A post-accident examination of the airframe and engine did not reveal any anomalies consistent with a pre-impact failure or malfunction. A detailed summary of the airframe and engine examinations is included with the docket material associated with this accident case.

MEDICAL AND PATHOLOGICAL INFORMATION

An autopsy of the pilot was conducted at Forensic Medical Management Services in Beaumont, Texas. The pilot's death was attributed to blunt force injuries sustained in the accident.

The FAA Bioaeronautical Research Sciences Laboratory, Oklahoma City, Oklahoma, conducted forensic toxicology report stated:

No Carbon Monoxide detected in Blood (Cavity);
No Ethanol detected in Vitreous;
2.067 (ug/ml, ug/g) Benzoylecgonine detected in Urine
0.049 (ug/ml, ug/g) Benzoylecgonine detected in Blood (Cavity)
Cocaethylene detected in Urine
Cocaethylene NOT detected in Blood (Cavity)
Cocaine detected in Urine
Cocaine NOT detected in Blood (Cavity)
Ecgonine Methyl Ester detected in Urine
Ecgonine Methyl Ester NOT detected in Blood (Cavity)
Ibuprofen detected in Urine
Levamisole detected in Urine
Levamisole NOT detected in Blood (Cavity)
0.032 (ug/ml, ug/g) Methamphetamine detected in Blood (Cavity)
Methamphetamine detected in Muscle

Benzoylecgonine and ecgonine methyl ester are inactive metabolites of cocaine; cocaethylene is a metabolite that is only formed when cocaine is co-ingested with ethanol. Levamisole is commonly used to cut street cocaine. Ibuprofen is an over-the-counter analgesic commonly marketed with the names Advil and Motrin. Methamphetamine is available by prescription for the short-term treatment of narcolepsy and obesity, but is also commonly available on the street.

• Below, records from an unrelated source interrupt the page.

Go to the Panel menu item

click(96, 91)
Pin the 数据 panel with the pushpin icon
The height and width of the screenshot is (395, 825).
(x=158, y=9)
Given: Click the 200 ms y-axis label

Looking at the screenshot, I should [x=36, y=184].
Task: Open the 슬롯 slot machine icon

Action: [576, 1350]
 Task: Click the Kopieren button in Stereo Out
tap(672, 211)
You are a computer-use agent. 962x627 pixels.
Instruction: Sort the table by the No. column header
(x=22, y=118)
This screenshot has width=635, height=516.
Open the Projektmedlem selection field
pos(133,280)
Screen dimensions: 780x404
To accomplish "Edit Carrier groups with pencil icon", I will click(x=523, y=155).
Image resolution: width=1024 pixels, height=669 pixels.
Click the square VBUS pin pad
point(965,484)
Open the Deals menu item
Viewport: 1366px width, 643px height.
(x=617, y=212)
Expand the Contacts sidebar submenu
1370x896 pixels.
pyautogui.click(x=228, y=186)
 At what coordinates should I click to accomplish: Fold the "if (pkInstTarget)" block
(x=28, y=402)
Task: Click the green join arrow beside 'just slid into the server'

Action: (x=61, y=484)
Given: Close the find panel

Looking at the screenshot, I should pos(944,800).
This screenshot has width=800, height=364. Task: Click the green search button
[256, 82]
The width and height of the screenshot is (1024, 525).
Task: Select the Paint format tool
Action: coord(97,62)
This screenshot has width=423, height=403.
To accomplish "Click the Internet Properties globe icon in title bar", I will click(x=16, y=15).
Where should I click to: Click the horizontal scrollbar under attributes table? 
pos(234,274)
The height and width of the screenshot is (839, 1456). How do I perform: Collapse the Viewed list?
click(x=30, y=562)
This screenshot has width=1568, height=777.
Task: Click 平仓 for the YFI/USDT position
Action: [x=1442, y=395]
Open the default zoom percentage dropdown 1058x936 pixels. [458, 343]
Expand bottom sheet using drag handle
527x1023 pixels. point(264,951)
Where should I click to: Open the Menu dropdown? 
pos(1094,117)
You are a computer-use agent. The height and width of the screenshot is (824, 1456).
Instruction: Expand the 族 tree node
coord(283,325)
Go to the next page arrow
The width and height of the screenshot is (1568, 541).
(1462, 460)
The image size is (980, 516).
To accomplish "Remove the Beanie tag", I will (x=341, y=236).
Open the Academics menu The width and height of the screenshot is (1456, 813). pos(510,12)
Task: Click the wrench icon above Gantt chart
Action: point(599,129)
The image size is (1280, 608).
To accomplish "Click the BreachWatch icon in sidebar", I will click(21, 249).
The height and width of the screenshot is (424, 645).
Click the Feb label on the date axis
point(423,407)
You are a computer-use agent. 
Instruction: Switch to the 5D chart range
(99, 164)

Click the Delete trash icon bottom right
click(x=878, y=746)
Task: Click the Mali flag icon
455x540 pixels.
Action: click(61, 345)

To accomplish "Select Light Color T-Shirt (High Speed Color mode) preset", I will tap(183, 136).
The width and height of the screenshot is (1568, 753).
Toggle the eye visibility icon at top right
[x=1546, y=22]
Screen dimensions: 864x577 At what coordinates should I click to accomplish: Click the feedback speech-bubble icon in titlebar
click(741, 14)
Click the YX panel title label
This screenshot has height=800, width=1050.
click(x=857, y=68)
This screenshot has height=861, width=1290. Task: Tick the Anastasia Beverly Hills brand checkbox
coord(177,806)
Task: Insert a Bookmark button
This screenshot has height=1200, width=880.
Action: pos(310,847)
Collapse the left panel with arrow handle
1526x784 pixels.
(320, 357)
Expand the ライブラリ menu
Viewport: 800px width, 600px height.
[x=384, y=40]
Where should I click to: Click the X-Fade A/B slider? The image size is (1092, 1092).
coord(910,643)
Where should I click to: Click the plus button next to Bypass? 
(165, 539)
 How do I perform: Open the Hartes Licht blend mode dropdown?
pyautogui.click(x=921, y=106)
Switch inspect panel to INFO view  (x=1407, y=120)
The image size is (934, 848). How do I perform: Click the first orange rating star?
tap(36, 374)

Patrick Falterman (right), 26, of Tarkington, was the pilot of a Bellanca 7ECA that crashed September 3rd, 2016 in Moss Hill, Texas. His passenger, Zach Esters, 25, of Lafayette, Louisiana was on board the plane. Both young men were killed.









NTSB Identification: CEN16FA346
14 CFR Part 91: General Aviation
Accident occurred Saturday, September 03, 2016 in Moss Hill, TX
Aircraft: BELLANCA 7ECA, registration: N787MW
Injuries: 2 Fatal.

This is preliminary information, subject to change, and may contain errors. Any errors in this report will be corrected when the final report has been completed. NTSB investigators either traveled in support of this investigation or conducted a significant amount of investigative work without any travel, and used data obtained from various sources to prepare this aircraft accident report.


On September 3, 2016, about 1900 central daylight time, a Bellanca 7ECA airplane, N787MW, impacted the Trinity River about one-third mile south of Highway 105 near Moss Hill, Texas. The pilot and passenger sustained fatal injuries. The airplane was substantially damaged. The airplane was registered to a private individual and operated by the pilot under the provisions of 14 Code of Federal Regulations Part 91 as a personal flight. Visual meteorological conditions prevailed for the flight, which was not operated on a flight plan. The local flight originated from the Cleveland Municipal Airport (6R3), Cleveland, Texas, at an undetermined time.


Witnesses reported observing the pilot completing several low altitude maneuvers before descending and impacting the river. Ground-based video footage depicted the airplane flying over the river at low altitude. The airplane pitched up and entered a steep climb. As the airplane reached the top of the climb, it yawed to the left, subsequently entering a near vertical descent and gradual left turn. Shortly before impacting the river, the gradual left turn reversed abruptly into a right, descending turn. The airplane came to rest inverted and partially submerged in the river.